Last week, in the wake of Windsor v. U.S., the IRS issued Revenue Ruling 2013-17. A Revenue Ruling, or “Rev. Rule,” is similar to a court opinion; it’s just IRS law instead of case law. Thus, Rev. Rule 2013-17 mandated equal tax treatment for all lawfully married same-sex couples in ALL of the United States of America.
As discussed here previously, in Windsor, the Supreme Court struck down Section 3 of the so-called Defense of Marriage Act (DOMA), which provided that the definition of marriage for purposes of rules, regulations, and laws promulgated through the federal government was the legal union of one man and one woman as husband and wife. The Windsor decision was a great step forward in ending discrimination against a segment of the U.S. population; however the decision was incomplete because it left standing DOMA’s Section 2 that provides that states do not have to recognize same-sex marriages. As a result, Windsor v. U.S. left an even messier patchwork of laws for states and the federal government to wrestle with in regards to marriage equality.

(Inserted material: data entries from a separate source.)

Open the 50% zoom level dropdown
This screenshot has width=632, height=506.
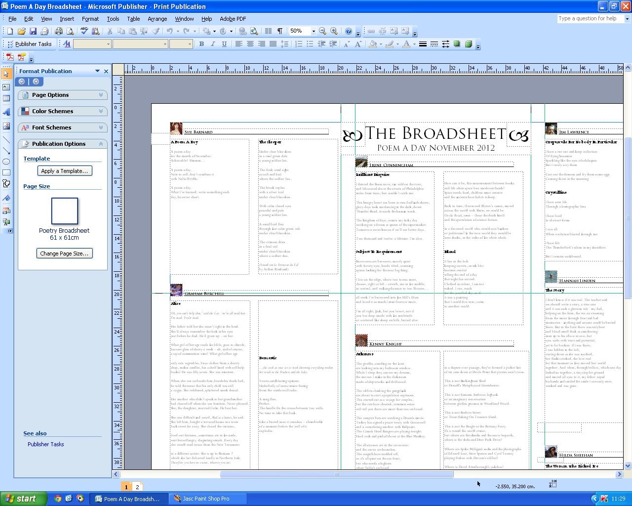point(313,31)
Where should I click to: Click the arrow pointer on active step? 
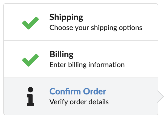point(161,97)
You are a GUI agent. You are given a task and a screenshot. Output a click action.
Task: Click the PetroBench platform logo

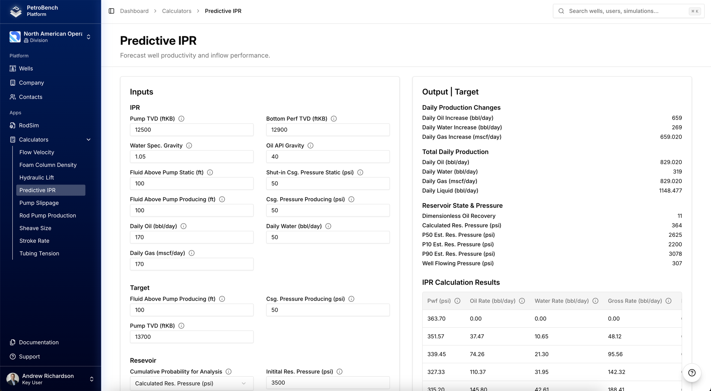click(15, 11)
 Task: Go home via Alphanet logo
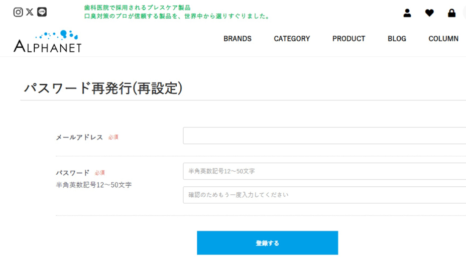[x=47, y=41]
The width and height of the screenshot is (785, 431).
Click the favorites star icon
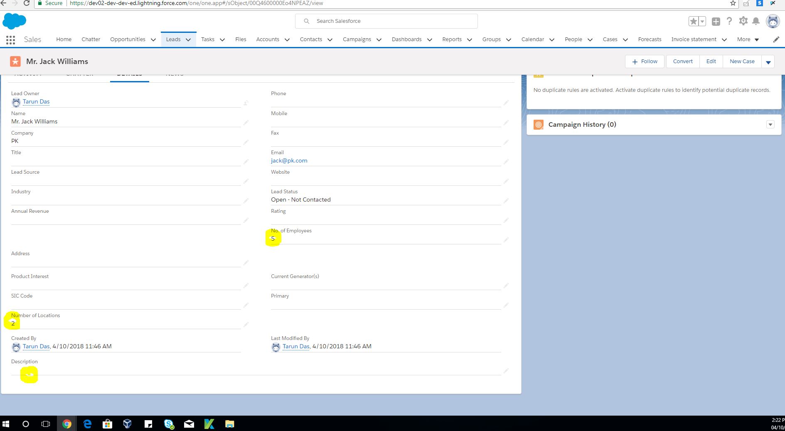tap(693, 21)
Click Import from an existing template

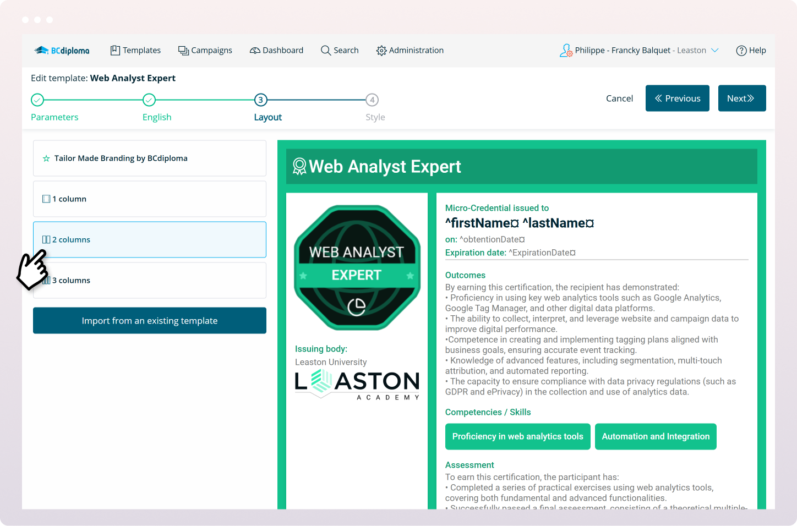click(x=150, y=321)
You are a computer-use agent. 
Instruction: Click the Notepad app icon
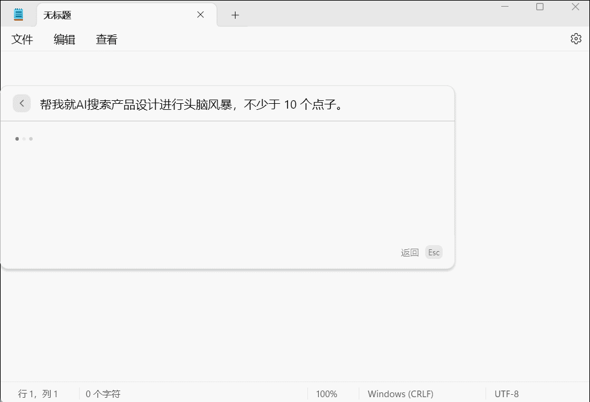click(x=18, y=13)
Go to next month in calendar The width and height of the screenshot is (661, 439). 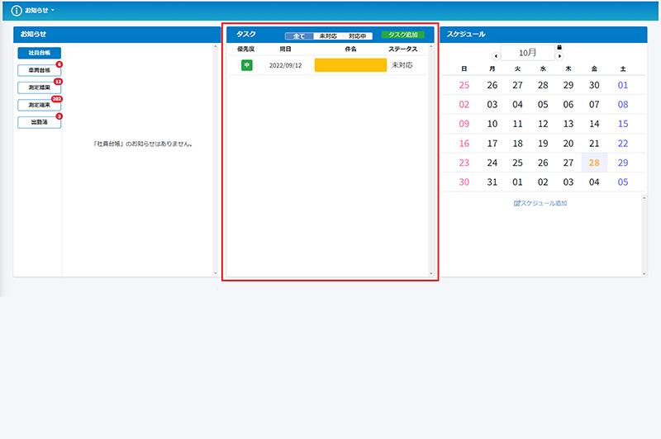(x=559, y=56)
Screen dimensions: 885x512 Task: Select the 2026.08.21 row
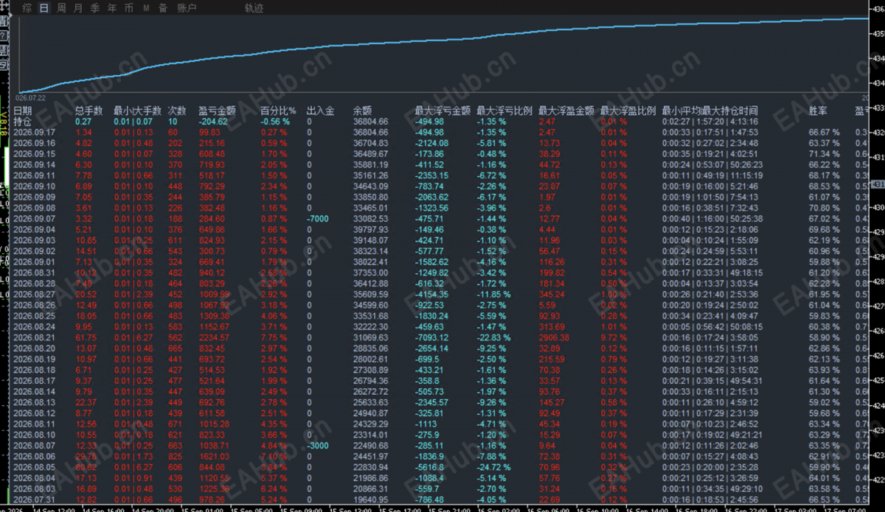coord(443,337)
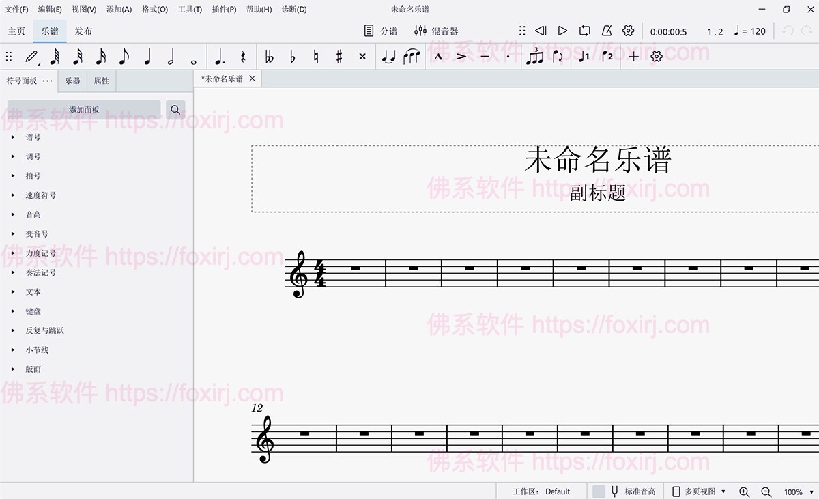Image resolution: width=819 pixels, height=499 pixels.
Task: Select the pen note input tool
Action: point(31,57)
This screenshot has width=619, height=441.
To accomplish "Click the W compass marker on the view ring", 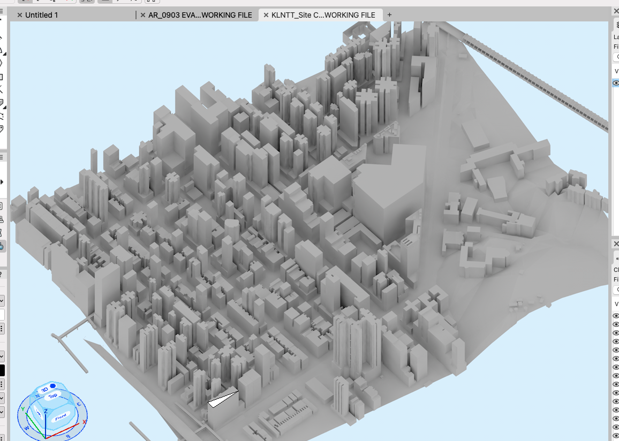I will pyautogui.click(x=27, y=428).
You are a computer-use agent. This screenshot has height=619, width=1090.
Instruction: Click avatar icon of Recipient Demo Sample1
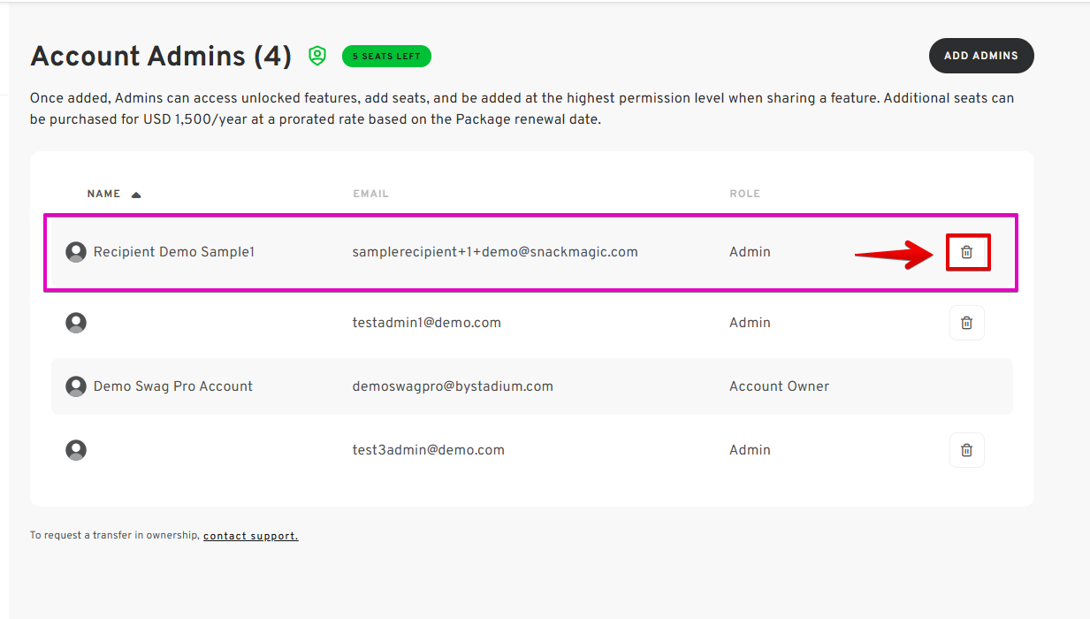[x=77, y=252]
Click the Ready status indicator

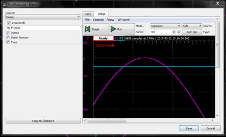click(x=103, y=38)
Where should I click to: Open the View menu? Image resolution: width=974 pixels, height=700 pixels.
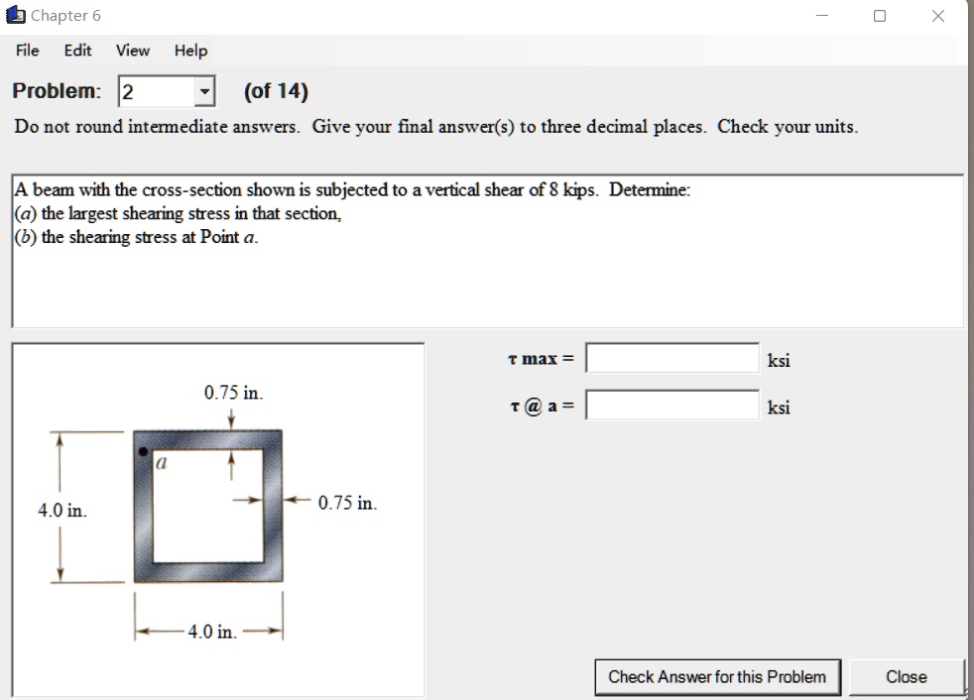[132, 51]
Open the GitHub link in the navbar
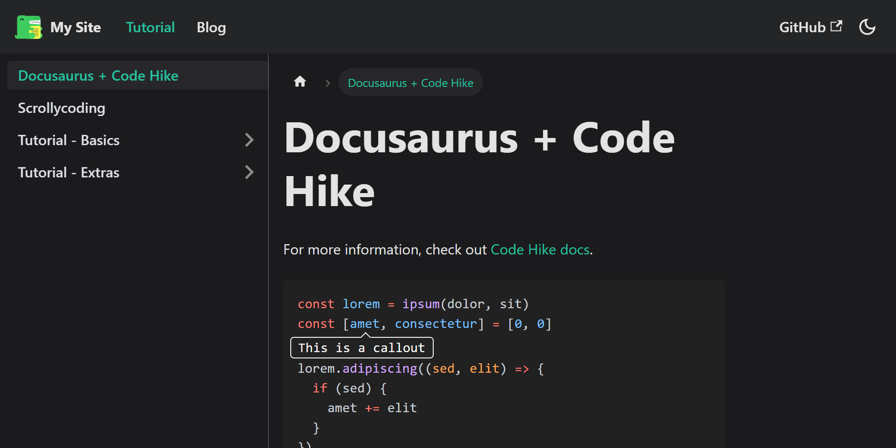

The question in Windsor was whether the IRS wrongfully denied issuing an estate tax refund requested by the surviving spouse of a married same-sex couple. The IRS lost in the lower court and SCOTUS affirmed that court’s decision by striking Section 3. Having not prevailed, the IRS then had to determine how to comply with the Court Order.
Had the IRS decided that tax return filings were to be based on domicile, then it would have been aligned with Section 2 of DOMA. Same-sex married couples residing in “unfriendly” states would have had to ignore the fact that they were legally married and file as “single.” So the IRS could still have chosen a less than friendly route for same-sex marrieds. However, recognizing the spirit of Windsor, Rev. Rule 2013-17 mandated equal treatment of married same-sex couples by basing the filing of returns on place of solemnization:
“For Federal tax purposes, the [IRS] adopts a general rule recognizing a marriage of same-sex individuals that was validly entered into in a state whose laws authorize the marriage of two individuals o the same sex even if the married couple is domiciled in a state that does not recognize the validity of that same-sex marriage.” (Emphasis added.)
What exactly does this mean overall? It means that lawfully married same-sex couples can live in unfriendly states and file taxes for the federal government using “married filing jointly” or “married filing separately.” Unfortunately, they still must abide by state tax return rules but at least they don’t have to move.
What does this mean for same-sex couples in Illinois?
- If you were legally married elsewhere, e.g., Iowa, but reside in Illinois, you can file federal and state taxes using your legal relationship status and file “married filing jointly” or “married filing separately.”
- If you are in a Civil Union, you can’t file your federal taxes as a married couple but you can file your state taxes as a married couple. Agreed: Illinois needs to get with the program and provide marriage equality.
Summarily? While SCOTUS purportedly left the issue of validating same-sex marriage to the states, at least some federal agencies, such as the IRS, that actually must perform the work SCOTUS decisions create, recognize the “United” in U.S.A. and are willing to pass laws accordingly.